Matic Volf von NLB Skladi bezeichnet den Bullenmarkt als mittel bis fortgeschritten. Auch in dieser Phase gebe es Chancen für zusätzliche Investitionen. Korrekturen wie im Frühjahr oder im November seien typisch für ein Umfeld, in dem algorithmisches Handeln schnelle Ausschläge verursache. Anleger sollten daher langfristig orientiert bleiben und kein kurzfristiges Markttiming versuchen.
Volf betont, dass die weitere Entwicklung davon abhängt, ob positive Faktoren wie KI-Effekte oder neue Technologien stärker wirken als Inflationsrisiken oder geopolitische Schocks. Lockerere Geldpolitik und solide Gewinne stützten den Trend weiter, doch die Phase einfacher Kursanstiege sei vorbei.
Welche Argumente hingegen für Vorsicht sprechen
Hohe Bewertungen vor allem in den USA sind ein deutliches Warnsignal. US-Aktien notieren derzeit bei einem Kurs-Gewinn-Verhältnis von über 25 und damit deutlich über dem 30-Jahres-Durchschnitt. Das Shiller-CAPE liegt aktuell bei rund 40, während der historische Mittelwert bei 16 steht. Diese Niveaus traten in der Vergangenheit häufig vor größeren Marktkorrekturen auf.
Hinzu kommt die starke Konzentration der Kursgewinne auf wenige Technologiekonzerne wie Nvidia und die übrigen Mitglieder der Magnificent Seven. Ihre Dominanz belastet die Marktbreite und erinnert an späte Phasen früherer Bullenmärkte. Breite Segmente tun sich derzeit deutlich schwerer.
Auch legendäre Investoren wie Warren Buffett und Ray Dalio mahnen zur Vorsicht. Buffett hält rekordhohe Cashbestände, während Dalio vor hohen Schulden, Inflation und geopolitischen Konflikten warnt. Michael Burry wiederum sieht in der künstlichen Intelligenz potenziellen Nährboden für eine neue Spekulationsblase.
Wie Anleger handeln sollten
Laut Aleš Lokar sollten Anleger vor allem besonnen agieren. Sie sollten nicht davon ausgehen, die besten Titel zuverlässig identifizieren zu können, da politische Entscheidungen Kursentwicklungen schnell verändern. Eine breite Mischung aus Aktien, Rohstoffen, Immobilien und weiteren Sachwerten kann helfen, Kaufkraftverluste abzufedern.
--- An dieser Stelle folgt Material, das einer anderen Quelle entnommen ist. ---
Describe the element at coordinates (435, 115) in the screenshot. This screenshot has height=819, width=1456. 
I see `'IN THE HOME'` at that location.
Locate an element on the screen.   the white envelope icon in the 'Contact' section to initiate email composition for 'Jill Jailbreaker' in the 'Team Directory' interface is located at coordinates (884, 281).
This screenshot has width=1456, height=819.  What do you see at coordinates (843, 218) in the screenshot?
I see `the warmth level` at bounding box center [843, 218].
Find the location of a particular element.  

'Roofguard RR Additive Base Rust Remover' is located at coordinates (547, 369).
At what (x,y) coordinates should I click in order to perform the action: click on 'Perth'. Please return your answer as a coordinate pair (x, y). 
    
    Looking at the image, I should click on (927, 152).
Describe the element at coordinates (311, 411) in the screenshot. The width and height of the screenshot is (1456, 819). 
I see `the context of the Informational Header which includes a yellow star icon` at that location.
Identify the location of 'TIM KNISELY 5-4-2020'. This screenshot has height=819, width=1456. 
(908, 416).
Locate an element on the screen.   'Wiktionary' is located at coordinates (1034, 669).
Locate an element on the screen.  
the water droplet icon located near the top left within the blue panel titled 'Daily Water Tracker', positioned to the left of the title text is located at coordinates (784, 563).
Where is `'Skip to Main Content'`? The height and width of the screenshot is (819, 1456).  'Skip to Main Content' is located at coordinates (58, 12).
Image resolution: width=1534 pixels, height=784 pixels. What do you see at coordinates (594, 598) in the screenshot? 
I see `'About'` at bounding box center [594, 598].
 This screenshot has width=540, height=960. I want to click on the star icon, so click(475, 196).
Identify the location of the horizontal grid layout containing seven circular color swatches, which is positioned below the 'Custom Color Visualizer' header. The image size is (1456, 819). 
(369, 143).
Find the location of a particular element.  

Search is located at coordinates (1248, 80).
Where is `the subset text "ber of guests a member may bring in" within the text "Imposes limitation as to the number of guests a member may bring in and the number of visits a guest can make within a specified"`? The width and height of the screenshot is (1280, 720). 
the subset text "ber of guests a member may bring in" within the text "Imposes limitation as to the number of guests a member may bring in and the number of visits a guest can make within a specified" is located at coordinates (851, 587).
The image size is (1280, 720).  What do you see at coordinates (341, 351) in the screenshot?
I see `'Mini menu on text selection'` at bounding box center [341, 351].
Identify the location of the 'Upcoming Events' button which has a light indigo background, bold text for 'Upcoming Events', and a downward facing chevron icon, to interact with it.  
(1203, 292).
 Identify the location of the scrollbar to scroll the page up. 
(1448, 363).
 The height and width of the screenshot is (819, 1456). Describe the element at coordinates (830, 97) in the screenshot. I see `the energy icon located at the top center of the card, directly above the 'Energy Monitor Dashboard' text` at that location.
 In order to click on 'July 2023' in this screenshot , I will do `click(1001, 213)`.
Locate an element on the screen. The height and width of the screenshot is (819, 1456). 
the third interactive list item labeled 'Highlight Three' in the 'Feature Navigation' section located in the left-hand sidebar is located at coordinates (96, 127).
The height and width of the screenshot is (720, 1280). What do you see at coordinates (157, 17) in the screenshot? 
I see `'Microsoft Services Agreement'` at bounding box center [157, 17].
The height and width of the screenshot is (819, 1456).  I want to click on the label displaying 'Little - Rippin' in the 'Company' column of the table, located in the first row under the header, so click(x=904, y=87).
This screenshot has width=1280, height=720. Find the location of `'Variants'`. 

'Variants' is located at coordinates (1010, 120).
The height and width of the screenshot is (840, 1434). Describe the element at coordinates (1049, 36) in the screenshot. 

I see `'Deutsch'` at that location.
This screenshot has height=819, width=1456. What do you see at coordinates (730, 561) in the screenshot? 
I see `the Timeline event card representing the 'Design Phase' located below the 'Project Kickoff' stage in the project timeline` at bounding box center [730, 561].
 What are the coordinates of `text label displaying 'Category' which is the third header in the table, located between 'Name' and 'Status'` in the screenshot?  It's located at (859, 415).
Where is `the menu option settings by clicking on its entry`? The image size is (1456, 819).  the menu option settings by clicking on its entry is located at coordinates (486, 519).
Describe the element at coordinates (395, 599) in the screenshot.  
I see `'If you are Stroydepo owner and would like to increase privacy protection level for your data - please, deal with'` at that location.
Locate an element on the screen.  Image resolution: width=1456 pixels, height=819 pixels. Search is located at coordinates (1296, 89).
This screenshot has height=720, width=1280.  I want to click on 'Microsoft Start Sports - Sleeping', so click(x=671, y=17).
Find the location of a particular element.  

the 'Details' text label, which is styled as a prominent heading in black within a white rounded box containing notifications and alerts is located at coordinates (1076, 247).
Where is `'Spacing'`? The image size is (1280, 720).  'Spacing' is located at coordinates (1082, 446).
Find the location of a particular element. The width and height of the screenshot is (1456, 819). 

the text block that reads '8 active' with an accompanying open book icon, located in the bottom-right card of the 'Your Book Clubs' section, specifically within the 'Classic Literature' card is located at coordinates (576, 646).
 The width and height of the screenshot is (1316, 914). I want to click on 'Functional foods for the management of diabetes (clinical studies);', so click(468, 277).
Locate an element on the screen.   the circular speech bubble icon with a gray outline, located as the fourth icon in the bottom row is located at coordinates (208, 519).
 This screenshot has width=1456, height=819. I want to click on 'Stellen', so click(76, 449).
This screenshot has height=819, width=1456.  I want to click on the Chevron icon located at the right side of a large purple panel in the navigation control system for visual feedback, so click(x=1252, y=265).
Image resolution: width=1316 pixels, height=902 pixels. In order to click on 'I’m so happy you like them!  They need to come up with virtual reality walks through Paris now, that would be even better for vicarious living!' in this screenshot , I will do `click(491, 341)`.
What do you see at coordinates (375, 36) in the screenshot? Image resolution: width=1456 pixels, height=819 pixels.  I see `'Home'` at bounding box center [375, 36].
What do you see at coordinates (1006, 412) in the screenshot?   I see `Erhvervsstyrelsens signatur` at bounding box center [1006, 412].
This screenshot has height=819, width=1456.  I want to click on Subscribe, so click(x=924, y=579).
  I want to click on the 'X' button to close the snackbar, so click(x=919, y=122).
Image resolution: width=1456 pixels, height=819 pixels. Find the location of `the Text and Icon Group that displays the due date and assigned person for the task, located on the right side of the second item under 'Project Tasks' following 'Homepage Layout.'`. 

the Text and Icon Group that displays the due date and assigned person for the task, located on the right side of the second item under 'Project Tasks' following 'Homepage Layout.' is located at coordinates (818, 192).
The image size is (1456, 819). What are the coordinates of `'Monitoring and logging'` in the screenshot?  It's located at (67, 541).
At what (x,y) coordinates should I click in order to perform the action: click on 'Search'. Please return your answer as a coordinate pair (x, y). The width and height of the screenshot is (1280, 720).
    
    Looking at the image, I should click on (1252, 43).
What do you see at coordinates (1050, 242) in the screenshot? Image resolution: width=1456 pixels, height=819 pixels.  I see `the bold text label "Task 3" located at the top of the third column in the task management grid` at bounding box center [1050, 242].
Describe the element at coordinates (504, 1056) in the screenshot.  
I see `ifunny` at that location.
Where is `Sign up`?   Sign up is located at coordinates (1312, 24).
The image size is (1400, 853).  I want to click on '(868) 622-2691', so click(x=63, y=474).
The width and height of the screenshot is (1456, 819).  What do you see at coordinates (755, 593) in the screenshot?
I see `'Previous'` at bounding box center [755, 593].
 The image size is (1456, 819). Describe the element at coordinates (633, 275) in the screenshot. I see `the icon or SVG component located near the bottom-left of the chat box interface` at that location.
Volf empfiehlt in dieser Marktphase eine sorgfältige Titelauswahl und aktives Portfoliomanagement. Anleger sollten ihr Vermögen so strukturieren, dass Rendite und Risiko im Einklang mit ihrem finanziellen Profil bleiben. Nach starken Anstiegen könne eine Umschichtung in defensivere Anlagen sinnvoll sein, während größere Rückgänge genutzt werden könnten, um den Aktienanteil zu erhöhen.
Kozole mahnt, die jüngsten Rückgänge gelassen zu betrachten. Kurzfristige Schwankungen änderten wenig am langfristigen Trend und sollten Anleger nicht zu übereilten Entscheidungen verleiten.
Marktentwicklung und Bedeutung für Deutschland
Für Deutschland zeigt sich, dass heimische Anleger stärker auf internationale Entwicklungen achten müssen. Globale Liquidität, technologische Trends und geopolitische Risiken beeinflussen zunehmend auch deutsche Vermögenswerte. Unternehmen und Sparer sollten ihre Strategien daher enger mit globalen Marktzyklen abstimmen.